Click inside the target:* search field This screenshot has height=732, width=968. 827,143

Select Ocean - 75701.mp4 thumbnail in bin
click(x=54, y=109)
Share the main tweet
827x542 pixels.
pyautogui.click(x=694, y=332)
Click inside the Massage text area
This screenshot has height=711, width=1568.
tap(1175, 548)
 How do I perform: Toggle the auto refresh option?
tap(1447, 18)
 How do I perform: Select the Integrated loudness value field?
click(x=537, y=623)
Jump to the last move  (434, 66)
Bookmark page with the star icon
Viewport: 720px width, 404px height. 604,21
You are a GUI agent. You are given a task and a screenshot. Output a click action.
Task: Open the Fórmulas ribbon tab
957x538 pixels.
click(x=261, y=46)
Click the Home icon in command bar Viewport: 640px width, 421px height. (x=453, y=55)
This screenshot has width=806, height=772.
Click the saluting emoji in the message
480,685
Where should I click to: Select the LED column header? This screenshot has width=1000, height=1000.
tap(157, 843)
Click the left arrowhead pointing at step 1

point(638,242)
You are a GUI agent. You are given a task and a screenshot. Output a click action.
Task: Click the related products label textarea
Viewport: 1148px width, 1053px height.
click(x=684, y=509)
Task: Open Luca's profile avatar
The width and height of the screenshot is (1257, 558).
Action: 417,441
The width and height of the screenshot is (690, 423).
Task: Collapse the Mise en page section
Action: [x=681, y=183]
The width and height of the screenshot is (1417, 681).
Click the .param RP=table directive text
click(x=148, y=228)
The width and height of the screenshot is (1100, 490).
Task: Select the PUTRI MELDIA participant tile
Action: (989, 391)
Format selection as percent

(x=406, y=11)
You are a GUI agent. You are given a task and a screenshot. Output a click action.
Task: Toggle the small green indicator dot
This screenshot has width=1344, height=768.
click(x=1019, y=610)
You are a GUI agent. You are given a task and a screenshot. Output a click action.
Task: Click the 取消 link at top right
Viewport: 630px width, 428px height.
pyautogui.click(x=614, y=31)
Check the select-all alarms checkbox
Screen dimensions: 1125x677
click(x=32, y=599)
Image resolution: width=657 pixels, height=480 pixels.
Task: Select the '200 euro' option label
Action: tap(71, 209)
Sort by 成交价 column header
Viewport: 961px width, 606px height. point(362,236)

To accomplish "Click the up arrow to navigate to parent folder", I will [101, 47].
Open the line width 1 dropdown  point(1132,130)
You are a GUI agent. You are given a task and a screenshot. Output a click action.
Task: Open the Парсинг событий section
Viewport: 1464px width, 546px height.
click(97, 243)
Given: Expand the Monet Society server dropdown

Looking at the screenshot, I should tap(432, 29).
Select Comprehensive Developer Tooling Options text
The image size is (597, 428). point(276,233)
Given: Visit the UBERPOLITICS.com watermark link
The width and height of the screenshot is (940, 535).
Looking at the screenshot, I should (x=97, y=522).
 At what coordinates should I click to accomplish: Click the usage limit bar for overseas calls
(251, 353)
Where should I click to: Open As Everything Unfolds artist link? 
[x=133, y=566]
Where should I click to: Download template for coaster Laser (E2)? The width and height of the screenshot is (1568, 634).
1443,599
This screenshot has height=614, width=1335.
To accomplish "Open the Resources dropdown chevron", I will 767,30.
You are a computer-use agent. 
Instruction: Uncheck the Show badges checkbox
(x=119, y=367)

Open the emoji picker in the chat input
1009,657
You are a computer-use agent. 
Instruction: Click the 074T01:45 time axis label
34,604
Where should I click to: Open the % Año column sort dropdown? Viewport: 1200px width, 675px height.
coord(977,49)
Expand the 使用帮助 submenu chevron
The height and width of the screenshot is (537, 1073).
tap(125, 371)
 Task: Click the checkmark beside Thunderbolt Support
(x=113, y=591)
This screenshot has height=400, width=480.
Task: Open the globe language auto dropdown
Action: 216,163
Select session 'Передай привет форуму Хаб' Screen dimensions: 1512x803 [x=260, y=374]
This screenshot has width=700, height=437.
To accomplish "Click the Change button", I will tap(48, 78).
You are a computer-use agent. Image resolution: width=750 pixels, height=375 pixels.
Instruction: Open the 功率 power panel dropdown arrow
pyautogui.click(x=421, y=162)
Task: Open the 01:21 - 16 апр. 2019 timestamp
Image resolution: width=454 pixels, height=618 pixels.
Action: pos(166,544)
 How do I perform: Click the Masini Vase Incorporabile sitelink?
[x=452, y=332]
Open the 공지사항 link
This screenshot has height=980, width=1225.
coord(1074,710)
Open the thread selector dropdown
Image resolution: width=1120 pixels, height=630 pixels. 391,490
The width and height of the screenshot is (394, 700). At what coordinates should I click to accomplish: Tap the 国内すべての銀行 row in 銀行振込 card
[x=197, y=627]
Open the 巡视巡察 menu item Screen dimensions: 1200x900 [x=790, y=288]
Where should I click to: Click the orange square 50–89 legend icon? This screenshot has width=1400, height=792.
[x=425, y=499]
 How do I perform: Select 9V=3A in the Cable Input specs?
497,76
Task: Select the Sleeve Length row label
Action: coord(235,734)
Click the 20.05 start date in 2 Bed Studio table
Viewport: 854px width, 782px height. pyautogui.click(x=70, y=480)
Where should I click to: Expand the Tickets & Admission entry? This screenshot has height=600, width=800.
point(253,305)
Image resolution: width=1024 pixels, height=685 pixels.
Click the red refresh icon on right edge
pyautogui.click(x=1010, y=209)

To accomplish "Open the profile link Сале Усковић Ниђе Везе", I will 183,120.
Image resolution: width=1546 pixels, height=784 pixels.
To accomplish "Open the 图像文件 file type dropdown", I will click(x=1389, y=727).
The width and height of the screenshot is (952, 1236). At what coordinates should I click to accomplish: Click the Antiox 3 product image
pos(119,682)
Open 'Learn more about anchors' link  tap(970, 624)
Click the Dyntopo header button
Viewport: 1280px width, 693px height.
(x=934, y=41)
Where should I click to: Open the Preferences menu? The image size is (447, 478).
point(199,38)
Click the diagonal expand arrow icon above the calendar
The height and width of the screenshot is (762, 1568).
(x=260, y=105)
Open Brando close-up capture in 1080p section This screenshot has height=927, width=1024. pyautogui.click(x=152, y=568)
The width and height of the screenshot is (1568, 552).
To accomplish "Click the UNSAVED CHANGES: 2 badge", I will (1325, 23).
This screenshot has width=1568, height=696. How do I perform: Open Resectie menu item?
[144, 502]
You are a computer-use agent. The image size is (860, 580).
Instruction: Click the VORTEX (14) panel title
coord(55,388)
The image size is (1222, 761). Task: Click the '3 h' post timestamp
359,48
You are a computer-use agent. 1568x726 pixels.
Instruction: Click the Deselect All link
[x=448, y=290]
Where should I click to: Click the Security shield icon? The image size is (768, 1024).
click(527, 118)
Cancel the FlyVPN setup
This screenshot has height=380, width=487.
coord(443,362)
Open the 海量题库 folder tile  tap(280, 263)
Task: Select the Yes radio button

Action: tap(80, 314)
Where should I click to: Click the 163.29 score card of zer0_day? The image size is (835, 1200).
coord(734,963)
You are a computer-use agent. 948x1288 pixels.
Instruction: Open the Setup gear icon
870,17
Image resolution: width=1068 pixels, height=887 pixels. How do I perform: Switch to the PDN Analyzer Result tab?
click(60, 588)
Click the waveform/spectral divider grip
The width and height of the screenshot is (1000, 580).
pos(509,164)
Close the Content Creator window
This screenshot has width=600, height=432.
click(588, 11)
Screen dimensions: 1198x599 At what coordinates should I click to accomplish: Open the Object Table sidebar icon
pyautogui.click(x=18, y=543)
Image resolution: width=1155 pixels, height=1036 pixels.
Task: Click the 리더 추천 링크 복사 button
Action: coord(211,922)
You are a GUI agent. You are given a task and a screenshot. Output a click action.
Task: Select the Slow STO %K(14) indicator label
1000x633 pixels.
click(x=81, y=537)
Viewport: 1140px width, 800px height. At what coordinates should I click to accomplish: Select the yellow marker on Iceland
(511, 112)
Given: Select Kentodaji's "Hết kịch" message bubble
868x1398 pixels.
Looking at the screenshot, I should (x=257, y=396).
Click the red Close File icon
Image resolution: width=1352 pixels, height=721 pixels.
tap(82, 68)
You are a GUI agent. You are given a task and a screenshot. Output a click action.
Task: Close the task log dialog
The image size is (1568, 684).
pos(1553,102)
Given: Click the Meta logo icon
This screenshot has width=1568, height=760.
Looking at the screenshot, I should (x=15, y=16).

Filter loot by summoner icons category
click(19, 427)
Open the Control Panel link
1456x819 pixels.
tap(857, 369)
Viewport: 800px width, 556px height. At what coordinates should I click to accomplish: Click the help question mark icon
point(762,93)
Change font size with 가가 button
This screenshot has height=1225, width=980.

#### Instructions for the task:
Print exactly the lines above from the one with "Task: Select the Slow" to the one with "Given: Select Kentodaji's", including both.

#### Written answer:
Task: Select the Slow STO %K(14) indicator label
1000x633 pixels.
click(x=81, y=537)
Viewport: 1140px width, 800px height. At what coordinates should I click to accomplish: Select the yellow marker on Iceland
(511, 112)
Given: Select Kentodaji's "Hết kịch" message bubble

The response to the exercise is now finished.